Al final de la canción aparece el fantasma del vagabundo que invita a los viajeros a bailar el vals con él, a vagabundear.
La Matilda de la canción es el nombre que los trotamundos daban a sus atados, la manta donde guardaban sus enseres. Existe disparidad de opiniones sobre el origen del nombre. La primera dice que, en ocasiones, a falta de mejor compañía, los vagabundos bailaban con sus atados. La segunda esgrime que los soldados alemanes ponían un nombre femenino a sus capotes porque les daba calor y compañía en las noches frías. Parece que los primeros emigrantes alemanes que heredaron esos capotes para sus atados respetaban el nombre que los soldados habían puesto.
La canción es tan popular que hasta tiene un museo propio.

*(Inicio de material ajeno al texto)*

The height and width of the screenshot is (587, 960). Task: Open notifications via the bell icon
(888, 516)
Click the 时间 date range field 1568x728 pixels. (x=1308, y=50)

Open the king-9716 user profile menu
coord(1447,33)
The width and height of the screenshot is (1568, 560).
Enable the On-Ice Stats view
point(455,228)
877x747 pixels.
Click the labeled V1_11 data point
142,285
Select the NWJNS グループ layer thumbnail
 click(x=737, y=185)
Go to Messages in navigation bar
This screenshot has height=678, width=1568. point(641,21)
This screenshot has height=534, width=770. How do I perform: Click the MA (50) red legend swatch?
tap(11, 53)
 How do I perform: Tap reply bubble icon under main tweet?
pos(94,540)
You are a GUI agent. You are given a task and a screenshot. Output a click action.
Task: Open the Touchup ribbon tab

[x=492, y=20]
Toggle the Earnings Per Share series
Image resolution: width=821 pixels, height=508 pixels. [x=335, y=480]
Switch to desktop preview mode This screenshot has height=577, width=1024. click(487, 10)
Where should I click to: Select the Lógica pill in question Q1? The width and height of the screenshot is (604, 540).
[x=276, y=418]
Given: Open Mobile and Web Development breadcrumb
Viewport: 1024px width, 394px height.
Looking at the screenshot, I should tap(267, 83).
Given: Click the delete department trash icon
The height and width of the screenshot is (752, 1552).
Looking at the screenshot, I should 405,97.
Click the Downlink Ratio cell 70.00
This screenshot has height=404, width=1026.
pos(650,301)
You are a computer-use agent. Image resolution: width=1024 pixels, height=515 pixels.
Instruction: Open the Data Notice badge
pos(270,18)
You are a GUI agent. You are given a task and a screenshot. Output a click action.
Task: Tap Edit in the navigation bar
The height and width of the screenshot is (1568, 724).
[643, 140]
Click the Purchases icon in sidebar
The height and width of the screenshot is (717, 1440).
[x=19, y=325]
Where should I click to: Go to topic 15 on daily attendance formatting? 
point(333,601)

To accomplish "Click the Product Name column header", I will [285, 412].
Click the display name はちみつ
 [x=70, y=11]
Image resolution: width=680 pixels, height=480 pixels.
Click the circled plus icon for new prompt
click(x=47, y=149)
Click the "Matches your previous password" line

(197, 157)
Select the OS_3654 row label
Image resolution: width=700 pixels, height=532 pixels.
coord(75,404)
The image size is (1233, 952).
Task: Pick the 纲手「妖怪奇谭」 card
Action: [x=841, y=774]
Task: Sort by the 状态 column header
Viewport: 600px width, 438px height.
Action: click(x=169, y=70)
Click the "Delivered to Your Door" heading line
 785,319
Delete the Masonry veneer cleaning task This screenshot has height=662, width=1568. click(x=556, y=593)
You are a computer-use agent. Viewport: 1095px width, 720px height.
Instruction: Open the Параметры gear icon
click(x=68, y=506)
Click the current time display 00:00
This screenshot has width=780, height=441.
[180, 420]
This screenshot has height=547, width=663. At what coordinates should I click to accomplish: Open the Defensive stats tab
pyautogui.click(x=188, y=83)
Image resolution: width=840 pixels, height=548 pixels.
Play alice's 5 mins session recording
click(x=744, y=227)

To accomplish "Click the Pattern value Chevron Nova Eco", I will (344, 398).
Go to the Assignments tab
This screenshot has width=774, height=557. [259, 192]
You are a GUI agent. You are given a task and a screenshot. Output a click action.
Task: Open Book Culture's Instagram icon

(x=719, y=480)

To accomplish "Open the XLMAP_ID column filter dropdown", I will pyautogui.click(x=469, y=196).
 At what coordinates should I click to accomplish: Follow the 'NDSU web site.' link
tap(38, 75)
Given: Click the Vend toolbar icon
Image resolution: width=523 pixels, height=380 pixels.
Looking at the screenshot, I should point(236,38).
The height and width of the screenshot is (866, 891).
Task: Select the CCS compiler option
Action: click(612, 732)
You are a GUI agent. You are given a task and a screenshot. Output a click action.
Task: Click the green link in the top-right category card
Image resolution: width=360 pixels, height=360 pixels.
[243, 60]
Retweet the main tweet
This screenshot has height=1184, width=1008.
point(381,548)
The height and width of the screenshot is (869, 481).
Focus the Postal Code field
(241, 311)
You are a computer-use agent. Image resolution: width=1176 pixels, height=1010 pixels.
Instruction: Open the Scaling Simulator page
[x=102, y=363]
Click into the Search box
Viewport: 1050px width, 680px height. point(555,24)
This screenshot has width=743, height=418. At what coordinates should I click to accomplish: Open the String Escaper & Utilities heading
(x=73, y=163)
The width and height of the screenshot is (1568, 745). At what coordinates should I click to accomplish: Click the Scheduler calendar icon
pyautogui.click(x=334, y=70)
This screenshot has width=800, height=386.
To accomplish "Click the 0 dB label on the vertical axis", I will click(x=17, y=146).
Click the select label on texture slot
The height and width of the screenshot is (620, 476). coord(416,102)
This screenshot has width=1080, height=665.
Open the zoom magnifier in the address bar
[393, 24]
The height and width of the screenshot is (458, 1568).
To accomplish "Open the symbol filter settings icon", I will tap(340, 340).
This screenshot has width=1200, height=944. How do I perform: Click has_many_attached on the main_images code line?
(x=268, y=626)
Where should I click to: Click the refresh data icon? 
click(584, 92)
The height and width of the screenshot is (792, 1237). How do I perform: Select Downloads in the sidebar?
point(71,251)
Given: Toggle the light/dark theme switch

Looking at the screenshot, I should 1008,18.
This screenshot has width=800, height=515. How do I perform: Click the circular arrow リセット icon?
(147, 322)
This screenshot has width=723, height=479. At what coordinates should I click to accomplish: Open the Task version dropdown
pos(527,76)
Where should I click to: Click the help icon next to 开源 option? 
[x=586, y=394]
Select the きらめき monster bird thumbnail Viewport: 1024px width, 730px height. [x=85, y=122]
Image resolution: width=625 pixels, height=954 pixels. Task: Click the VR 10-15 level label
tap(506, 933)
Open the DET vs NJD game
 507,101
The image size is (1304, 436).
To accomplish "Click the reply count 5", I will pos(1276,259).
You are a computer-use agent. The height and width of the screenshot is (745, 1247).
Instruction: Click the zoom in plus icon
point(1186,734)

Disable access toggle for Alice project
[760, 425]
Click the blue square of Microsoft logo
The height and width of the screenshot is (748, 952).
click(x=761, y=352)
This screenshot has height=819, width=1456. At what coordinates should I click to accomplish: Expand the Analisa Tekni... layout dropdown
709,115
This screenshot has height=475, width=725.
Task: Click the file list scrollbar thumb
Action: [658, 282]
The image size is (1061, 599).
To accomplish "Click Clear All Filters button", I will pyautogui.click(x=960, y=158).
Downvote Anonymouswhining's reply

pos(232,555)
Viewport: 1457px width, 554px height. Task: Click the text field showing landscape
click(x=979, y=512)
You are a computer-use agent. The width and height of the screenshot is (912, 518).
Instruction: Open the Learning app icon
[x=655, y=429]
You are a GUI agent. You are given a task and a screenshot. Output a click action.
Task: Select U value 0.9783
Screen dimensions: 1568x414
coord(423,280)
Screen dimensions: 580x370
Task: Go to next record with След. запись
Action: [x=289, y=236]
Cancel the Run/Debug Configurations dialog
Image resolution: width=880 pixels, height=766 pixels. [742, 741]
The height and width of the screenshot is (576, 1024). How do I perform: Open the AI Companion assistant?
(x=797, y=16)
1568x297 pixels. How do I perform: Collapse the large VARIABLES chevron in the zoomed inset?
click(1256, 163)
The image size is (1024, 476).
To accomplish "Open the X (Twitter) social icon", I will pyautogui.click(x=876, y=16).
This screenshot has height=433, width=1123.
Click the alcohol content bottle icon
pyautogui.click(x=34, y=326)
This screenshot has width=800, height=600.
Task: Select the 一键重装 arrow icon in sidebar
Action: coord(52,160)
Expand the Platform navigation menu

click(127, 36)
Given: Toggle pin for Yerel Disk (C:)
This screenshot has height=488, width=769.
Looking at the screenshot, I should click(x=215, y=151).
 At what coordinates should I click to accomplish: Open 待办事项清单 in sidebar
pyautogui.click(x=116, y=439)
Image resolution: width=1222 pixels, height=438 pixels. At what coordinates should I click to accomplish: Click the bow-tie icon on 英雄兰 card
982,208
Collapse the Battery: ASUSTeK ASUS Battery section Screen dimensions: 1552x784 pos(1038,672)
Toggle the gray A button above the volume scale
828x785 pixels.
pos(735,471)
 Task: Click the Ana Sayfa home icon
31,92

Después, tras dejar a mi hija en el cole, escribo en el grupo, a bote pronto, mis tres momentos matíldicos.
-Carlos: 1). Descubrí la canción a los 7. En albornoz tras el baño. Vistiéndome frente a la tele. La serie, un must ecológico y transnacional, era Valle Secreto. Trataba sobre un campamento de niños, mundial y ecologistas, algo así, ¿no?. La ponían en La 1, creo. 2). En el juego de PC Winter Games sonaban los himnos de cada bandera. Ése era claramente el mejor. Pese a que los esquiadores de la selección australiana no eran los mejores, no tenía otra posibilidad que elegirlos para competir con ellos. 3). Antes de nacer mi hija sufrimos un aborto durante el segundo mes de embarazo. Nos jodió vivos. No estábamos preparados para eso. Después de llorar mucho y contarlo a los amigos descubrimos que era un dolor bastante habitual, pero silenciado. Quién sabe si por pudor. Tras un retiro canadiense nos quedamos de nuevo. Pero esta vez fuimos con más cautela. En cada visita al ginecólogo yo iba silencioso, con aparente tranquilidad, pero mentalmente rezando esa canción. No sé por qué. Con la voz rota de Waits rondándome la cabeza una y otra vez. Como un mantra. La oración funcionó. Nuestra hija estuvo a punto de llamarse Matilda.
-Michelá: Tremendo. Me ha encantado. El género diario, incluso falso diario, debiera tener mayor predicamento.
-Igor: Ídem con lo de Valle Secreto. Carlos, escríbelo. Porque si no, a la primera de cambio, lo hago yo, si alguna vez se me vuelve a ocurrir algo.
-Carlos: Venga, pero ¿cómo?
-Igor: ¿Cómo? Acabamos de escribirlo entre los tres. A ver qué consigo hacer luego.
-Carlos: ¡Dale!
-Igor: Mira lo que ha salido de un sentimiento que no he querido acallar. Una pieza sin narrativa. Confidencia, misterio, emoción.
-Carlos: Lo podemos regalar como cuento de Navidad.
-Michelá: A modo de capote o de Matilda, algo puede abrigar.
-Igor: Genial. Yo creo que puede abrigar. Además, se presta mucho a mi estilo actual.
-Carlos: Cierto, todo tuyo.
Pero, tras unos instantes, no tengo más remedio que escribir esto.